To achieve an initial understanding of the possible binding site for these SecA inhibitors, docking studies were conducted using the SYBYL program. Figure 5A shows that SCA-107 resides at the interface of monomers A and B, slightly towards the A monomer; 6B shows the individual amino acid residues flanking SCA-107.

As discussed earlier, SecA is a conserved protein in bacteria. Thus there are good reasons to believe that SecA inhibitors can function as broad-spectrum antimicrobials. Our SecA inhibition data certainly support this notion. To further examine this aspect, we evaluated the inhibitory effect of 1 (SCA-21), 7b (SCA-107), and 12a (SCA-112) against various strains of bacteria (Table 4). The results show that these three inhibitors have excellent antimicrobial effects with MIC values between 0.8–6.3 μM, which are also comparable with the inhibition of the SecA-specific functions in channel activity and protein translocation assays (Table 3) and further substantiate the idea that the antimicrobial target is SecA. In addition to bacteriostatic effects, hit compound 1 also exhibit bactericidal effects with generally more than 2 log units reduction in CFU values at 25 μM against some S. aureus strains as listed in Table 7. Compound 7b decreased 2 log units of CFU of S. aureus Mu50 at 50 μM (Fig. 6).

Table 7.

Antimicrobial activities against S. aureus efflux strains

	Comp.	SCA#	WT 8325-4	NorA− K1758	NorA++ K2361	MepA− K2908	MepA++ K2068
Bacteriostatic effect, MIC (μM)	1*	SCA21	8	8	8	8	6
	7b	SCA107	2.1	3.1	3.1	2.1	3.1
	12a	SCA112	1.6	1.6	1.8	1.0	1.3
Bactericidal effect, log # of cell reduced	1	SCA21	3	3	4	2	3

Deletion (NorA⁻, MepA⁻) and over-expression (NorA⁺⁺, MepA⁺⁺) of NorA and MepA efflux pump strains, K1758, K2361, K2908, and K2068 are derivatives from S. aureus 8325-4. Bactericidal effects were determined by counting CFU after 1 hr treatment at 37°C with 25 μM.

^*the initial MIC tested for Compound 1 was from tube assay.

Figure 6. Bactericidal effect of 7b (SCA-107) against S. aureus Mu50.

Bactericidal effects were determined by counting CFU after 2 hr treatment with different concentration of 7b.

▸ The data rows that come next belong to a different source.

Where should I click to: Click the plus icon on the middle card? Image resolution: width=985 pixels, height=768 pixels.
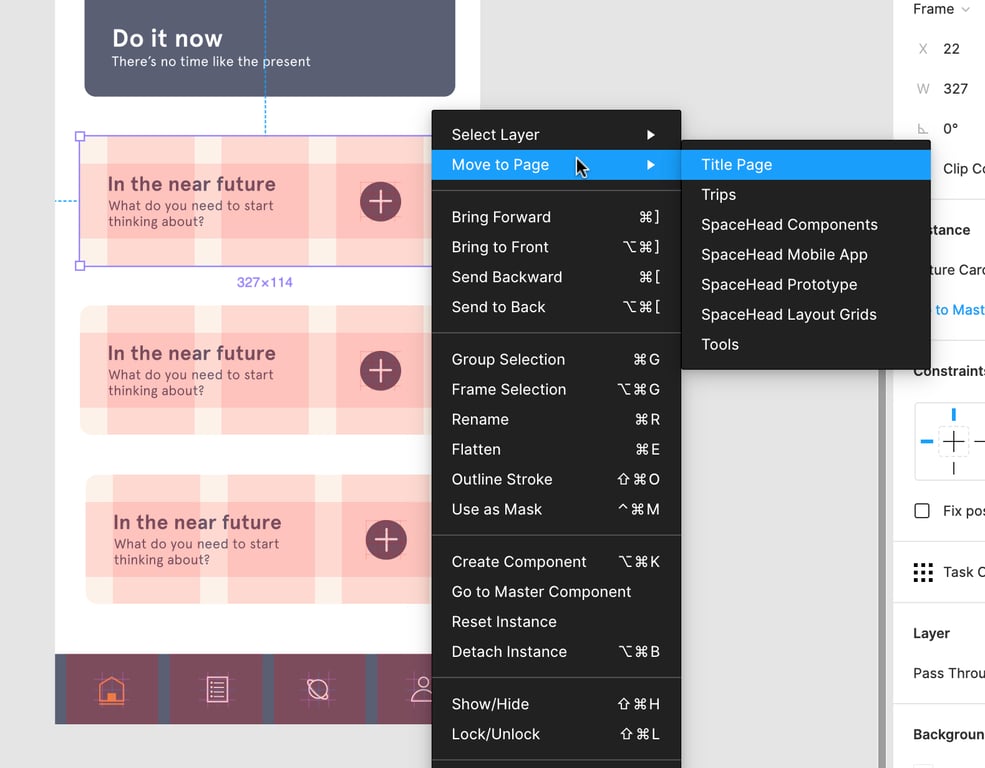(x=380, y=371)
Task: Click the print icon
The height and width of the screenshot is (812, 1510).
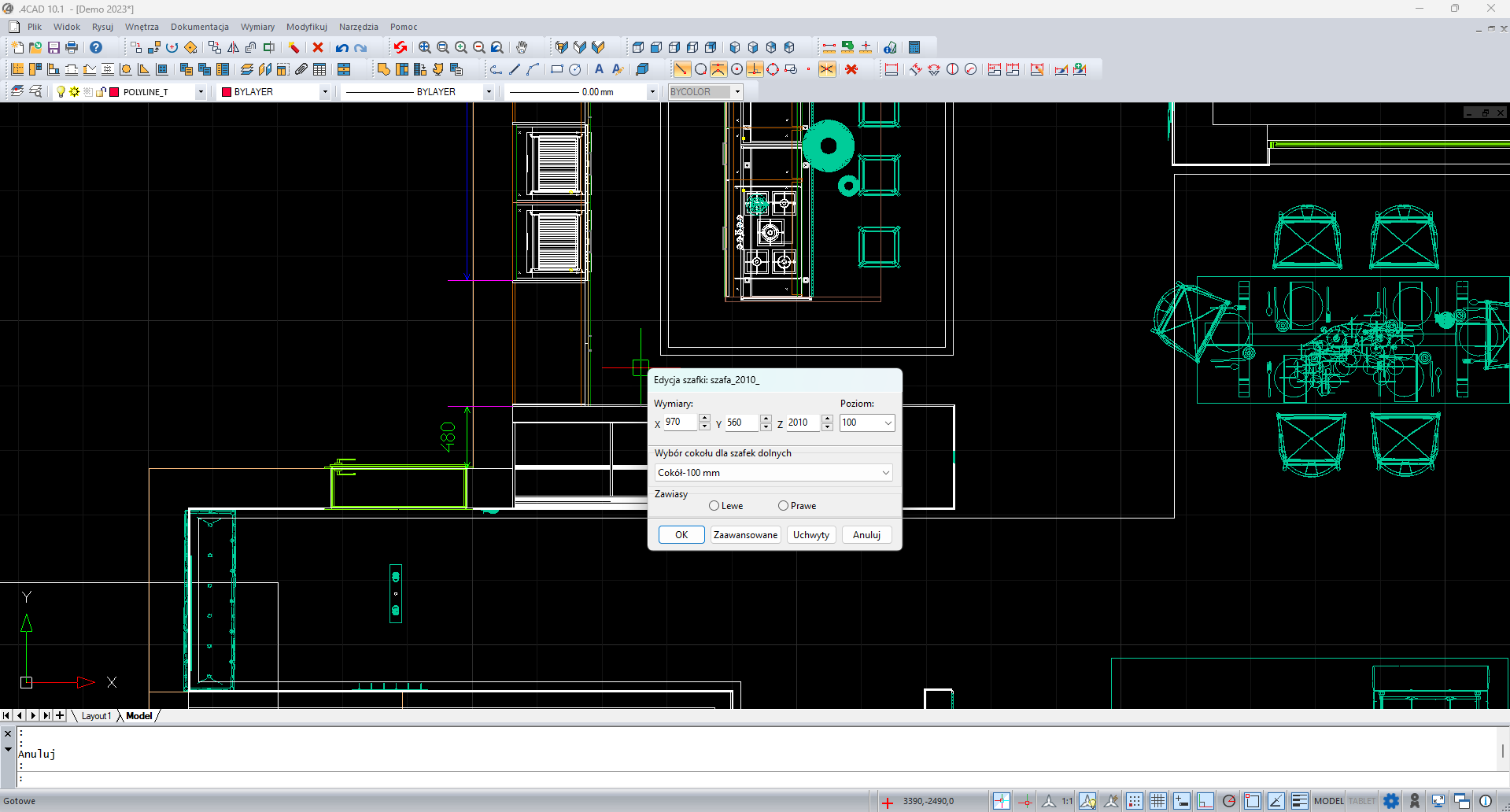Action: (72, 47)
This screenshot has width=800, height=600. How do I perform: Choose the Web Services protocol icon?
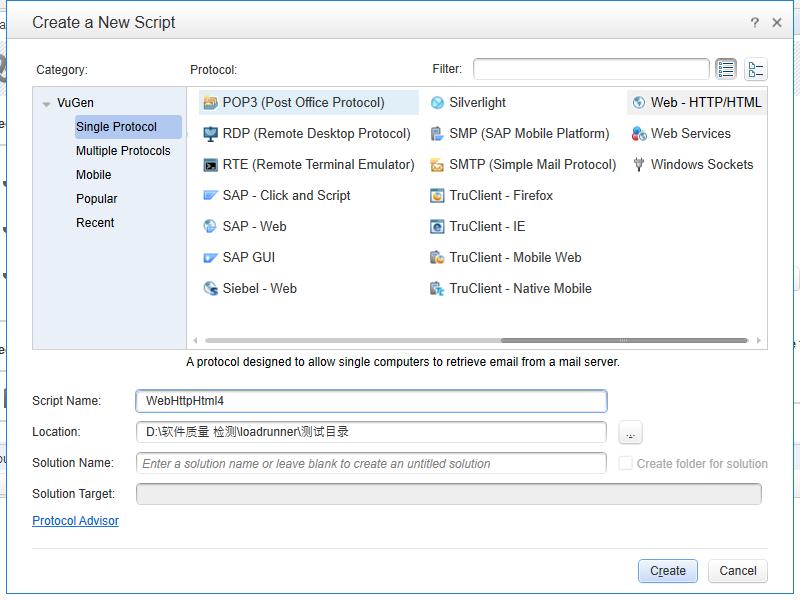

Some MRSA strains acquire multiple-drug resistance in addition to their resistance to methicilin. We further examined the efficacy of our inhibitors against one strain, Mu50, in comparison with clinically used antibiotics. The results show that 7b (SCA-107) (MIC: 0.75 μg/ml) and 12a (SCA-112) (MIC: 0.43 μg/ml) are more effective than most clinically used antibiotics including ampicillin (1000 μg/ml, >1300 fold), polymyxin B (31 μg/ml, >40 fold), erythromycin (1250 μg/ml, >1600 fold), tetracycline (63 μg/ml, >80 fold), kanamycin (1000 μg/ml, >1300 fold), rifampicin (1000 μg/ml, >1300 fold), norfloxacin (250 μg/ml, >330 fold), and even vancomycin (8 μg/ml, 10 fold for 7b, 18 fold for 12a), which is considered as the last resort drug for treating many of the drug-resistant strains of bacteria. These SecA inhibitors also exert bacteriacidal effects on a wide range of bacteria, including S. aureus Mu50, S. aureus N6538, and B. anthraces Sterne (Figure 6, and data not shown). We previously described two other classes of structurally different SecA inhibitors;^{[16b, 17b]} and this novel class is the most effective in both bacteriostatic and bactericidal inhibition.

Compared against other known antimicrobial targets, one of the unique features of SecA is that this functions as a membrane protein. Thus it is possible to envision that inhibitors can access SecA without the need to accumulate in the intracellular compartment. One consequence of this ready accessibility of SecA is that efflux pumps are not expected to affect the potency of these SecA inhibitors. To assess this aspect, we examined various MRSA strains, which are known to possess multiple drug-resistance efflux pumps and thus render many drugs ineffective. The results showed that the inhibition of growth by these SecA inhibitors was independent of the level of the efflux pumps in these strains (Table 7). Such results are consistent with the notion that the SecA may be accessible by this class of inhibitors from the extracellular matrix. Thus SecA inhibitors may exert their effect without the need to accumulate in the intracellular compartment, and thus possess the ability to attenuate the effect of efflux pumps, a major mechanism for multidrug resistance.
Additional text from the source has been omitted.